Hurley, who had not faced major-league hitters since July 2008, has had awful luck in past seasons, injuring a shoulder in 2008 and breaking a wrist that then wouldn't heal correctly. He even had to come off the mound early in camp because of a hamstring issue. But, he put it all behind him with a perfect two innings Thursday against the Cleveland Indians.

Following Feliz, who got out of jams in both innings he worked, Hurley barely broke a sweat. He needed just 21 pitches to end his day, tossing nine in the fourth, his second inning of work. After going to a full count to the first batter he faced, Hurley threw three pitches or fewer to four of the next five batters he faced. Four of the six outs came on ground balls.

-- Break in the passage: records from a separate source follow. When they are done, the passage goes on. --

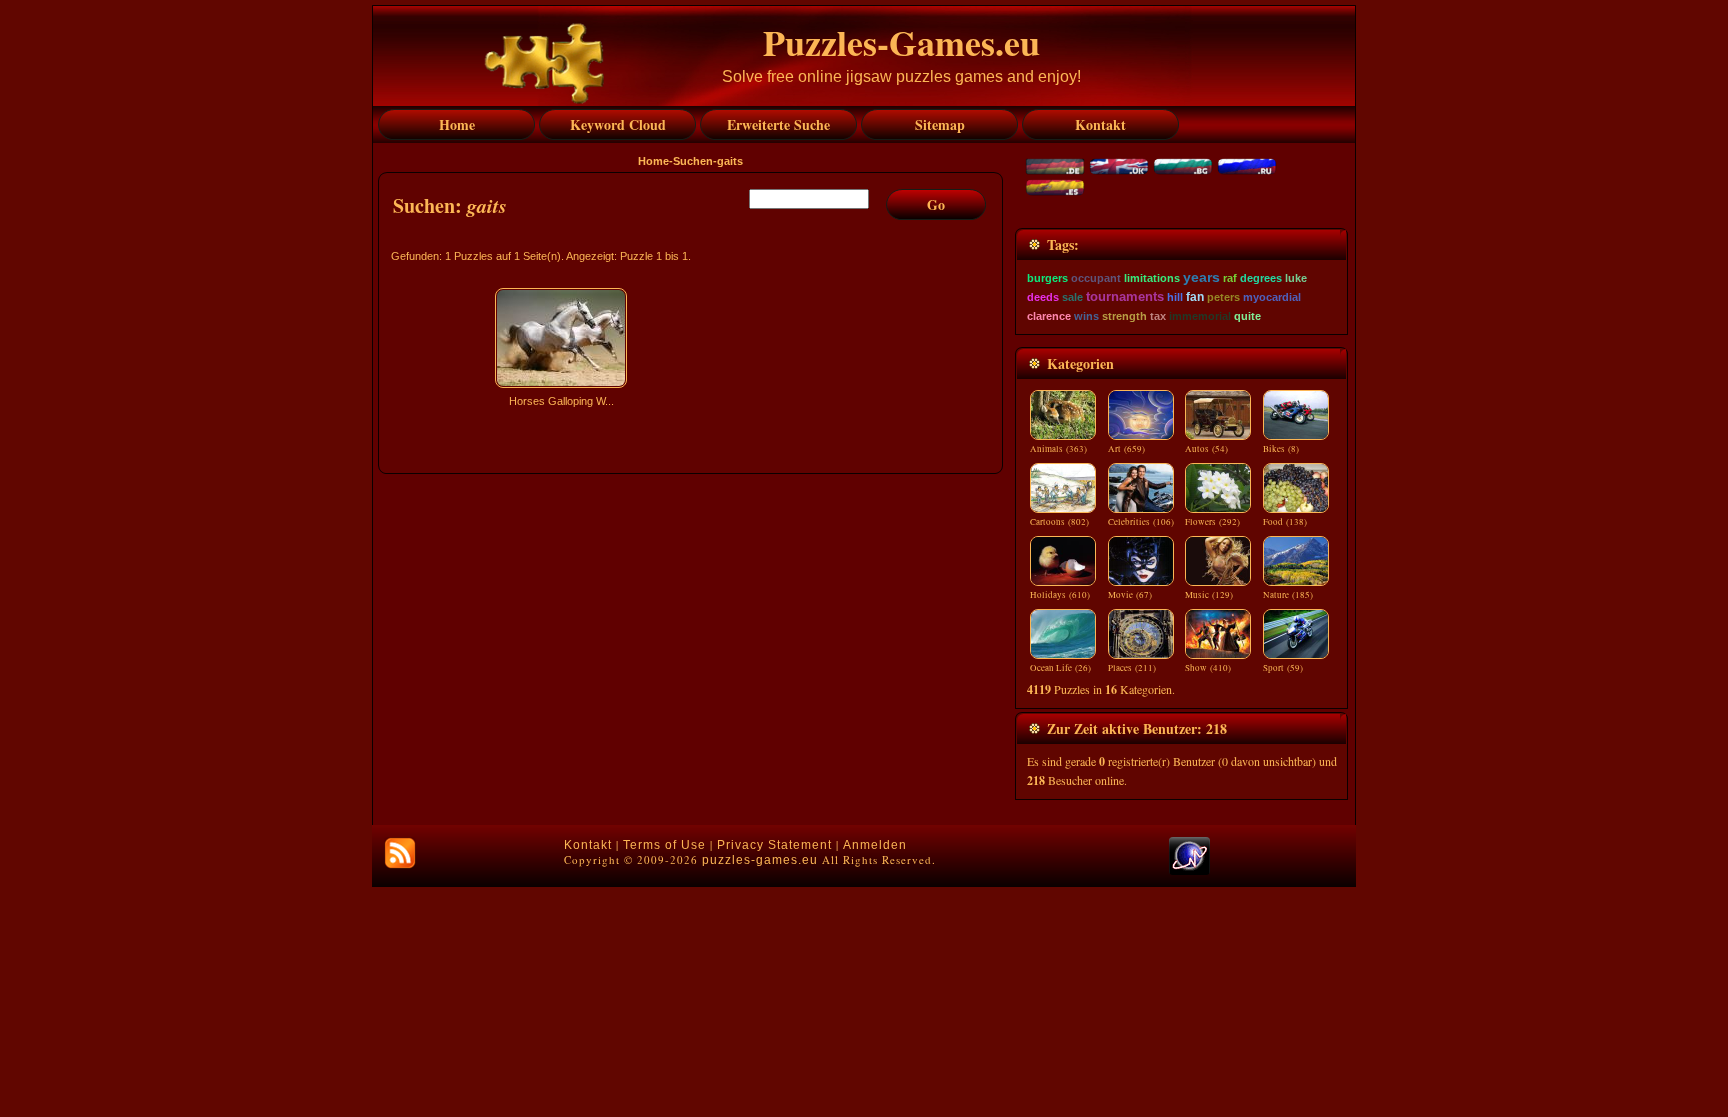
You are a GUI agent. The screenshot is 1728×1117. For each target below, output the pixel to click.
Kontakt (588, 845)
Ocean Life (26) (1060, 668)
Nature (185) (1288, 595)
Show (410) (1208, 668)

"It's definitely a confidence boost to get out there and be able to work the ball down in the zone and show yourself you can get those hitters out again," Hurley said. "As I progressed in the game I started to get really comfortable on the mound and my pitches were working. I’ve worked really hard in live BPs [batting practice sessions] and sides [side throwing] to get this down and it paid off."

The right-hander can't be discounted for a spot in the starting rotation. The three lefties -- Holland, Michael Kirkman and Matt Harrison -- have garnered attention, as has top prospect Tanner Scheppers, but Hurley said he doesn't feel as though he's hovering under the radar.

At one time Hurley was the Rangers' top pitching prospect.

"He hit his spots, man, used the whole strike zone, hit his spots, changed speeds, moved it around. He did a good job," manager Ron Washington said. "It was nice for him to get out there on the mound and it was great for him personally because he's been working hard to get back to that point and he finally got out there and faced him some big-league hitters."